Siente vergüenza de estar tan borracho, pero se recuerda a sí mismo que en esta ciudad de Dionisos nadie tiene que pedir disculpas por beber demasiado vino. Cierra los ojos y aguarda el retorno de la estabilidad. En la oscuridad, una visión llega hasta él: la muerte de Dave Vogel. Con una extraña y brillante claridad, Oxenshuer ve el paisaje de Marte desplegándose en la pantalla de su mente, pequeñas colinas cuyas laderas descienden hasta amplias llanuras picadas de cráteres, peñascos roídos y desolados, cielo purpúreo, partículas rojas y ásperas llevadas por el viento. La tortuga ha iniciado hace rato su viaje hacia el Oeste, en dirección a Gulliver. Richardson conduce y Vogel se ocupa de tomar fotografías, controlar los miles de sensores e inclinarse hacia el micrófono para relatar lo que ve. Ahora están en Gulliver, preparándose a salir de la tortuga, cuando los sorprende el súbito comienzo de la tormenta de arena. Sin previo aviso, el cielo se vuelve rojo a causa de las capas ondulantes de arena que se precipitan sobre ellos como copos de nieve en una ventisca. El vehículo queda cubierto durante los primeros momentos de la tormenta. Pocos minutos después, hay un metro de arena sobre el techo curvo y transparente de la tortuga. Sus ocupantes no ven nada, y la arena cae cada vez con mayor rapidez a medida que aumenta la intensidad de la tormenta. Richardson aferra los controles, pero las ruedas de la tortuga no se mueven.
—Nunca he visto una cosa así —murmura Vogel.
El vehículo tiene antenas extensibles, pero cuando Vogel las estira al máximo descubre que, aun así, quedan cubiertas por la arena. Los ojos de la tortuga están ciegos; sus antenas, enterradas. Se están ahogando en arena. Dunas enteras se están amontonando encima de ellos.

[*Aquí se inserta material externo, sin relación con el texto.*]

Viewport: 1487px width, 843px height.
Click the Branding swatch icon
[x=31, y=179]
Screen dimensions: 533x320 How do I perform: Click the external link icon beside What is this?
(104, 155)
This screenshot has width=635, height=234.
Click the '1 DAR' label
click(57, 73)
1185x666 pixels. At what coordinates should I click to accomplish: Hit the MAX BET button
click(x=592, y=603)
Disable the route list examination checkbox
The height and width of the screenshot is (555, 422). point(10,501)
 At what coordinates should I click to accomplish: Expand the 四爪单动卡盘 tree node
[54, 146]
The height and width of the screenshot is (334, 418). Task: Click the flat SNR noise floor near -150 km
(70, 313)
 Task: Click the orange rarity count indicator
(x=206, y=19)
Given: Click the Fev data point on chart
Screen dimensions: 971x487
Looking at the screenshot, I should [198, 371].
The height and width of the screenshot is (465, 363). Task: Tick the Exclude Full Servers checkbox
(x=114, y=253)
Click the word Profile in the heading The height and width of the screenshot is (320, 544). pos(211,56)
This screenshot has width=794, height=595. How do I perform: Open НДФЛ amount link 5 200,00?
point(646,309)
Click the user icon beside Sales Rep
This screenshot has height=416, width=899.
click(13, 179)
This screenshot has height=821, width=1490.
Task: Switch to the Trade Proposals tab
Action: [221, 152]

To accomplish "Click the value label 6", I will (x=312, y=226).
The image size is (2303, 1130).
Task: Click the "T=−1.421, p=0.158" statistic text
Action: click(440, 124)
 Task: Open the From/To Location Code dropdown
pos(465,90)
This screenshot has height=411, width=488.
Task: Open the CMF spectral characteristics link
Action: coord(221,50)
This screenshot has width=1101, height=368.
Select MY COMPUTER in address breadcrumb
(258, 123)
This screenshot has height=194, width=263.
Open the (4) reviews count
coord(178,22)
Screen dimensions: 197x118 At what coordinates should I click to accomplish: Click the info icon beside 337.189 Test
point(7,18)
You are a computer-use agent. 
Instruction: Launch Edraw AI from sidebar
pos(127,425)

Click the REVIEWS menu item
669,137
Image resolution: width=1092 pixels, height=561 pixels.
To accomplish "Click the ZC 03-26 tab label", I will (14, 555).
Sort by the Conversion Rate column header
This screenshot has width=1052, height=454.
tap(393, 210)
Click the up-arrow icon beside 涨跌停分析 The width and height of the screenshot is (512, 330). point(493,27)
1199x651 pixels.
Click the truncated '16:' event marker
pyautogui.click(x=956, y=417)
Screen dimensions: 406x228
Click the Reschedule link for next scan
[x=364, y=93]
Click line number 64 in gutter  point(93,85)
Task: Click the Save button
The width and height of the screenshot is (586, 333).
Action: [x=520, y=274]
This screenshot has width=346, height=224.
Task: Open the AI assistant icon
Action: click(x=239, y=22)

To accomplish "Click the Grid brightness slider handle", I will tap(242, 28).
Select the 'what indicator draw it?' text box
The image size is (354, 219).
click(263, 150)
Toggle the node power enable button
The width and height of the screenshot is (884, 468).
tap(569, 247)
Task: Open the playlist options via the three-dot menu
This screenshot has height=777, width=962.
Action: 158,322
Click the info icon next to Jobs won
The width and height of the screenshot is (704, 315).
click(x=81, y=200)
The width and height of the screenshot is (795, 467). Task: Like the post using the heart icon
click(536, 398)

—Nunca he visto una cosa así —repite Vogel—. No puedes imaginarlo, Johnny. No ha durado cinco minutos y ya debemos de tener encima tres o cuatro metros de arena.
El motor de la tortuga se esfuerza por liberarlos.
—Johnny, no te oigo. Johnny. Responde, Johnny. No hay más que silencio en la banda de comunicación tortuga-nave.
—Eh, Houston —dice Vogel—. Estamos en medio de esta maldita tormenta y parece que he perdido contacto con la nave. ¿Podrían alertarla?
Houston no responde.
—Control de Misión, ¿me oyen? —pregunta Vogel.
Todavía piensa que se podría establecer un relé tortuga-Tierra-nave, pero lentamente comprende que también ha perdido contacto con la Tierra. Todas las transmisiones se han interrumpido. Sudando dentro de su traje espacial, Vogel grita al micrófono, mueve los controles, conecta los bancos de comunicación a prueba de fallos sólo para descubrir que todo ha fallado: la arena ha invadido la tortuga y los envuelve como una mortífera manta.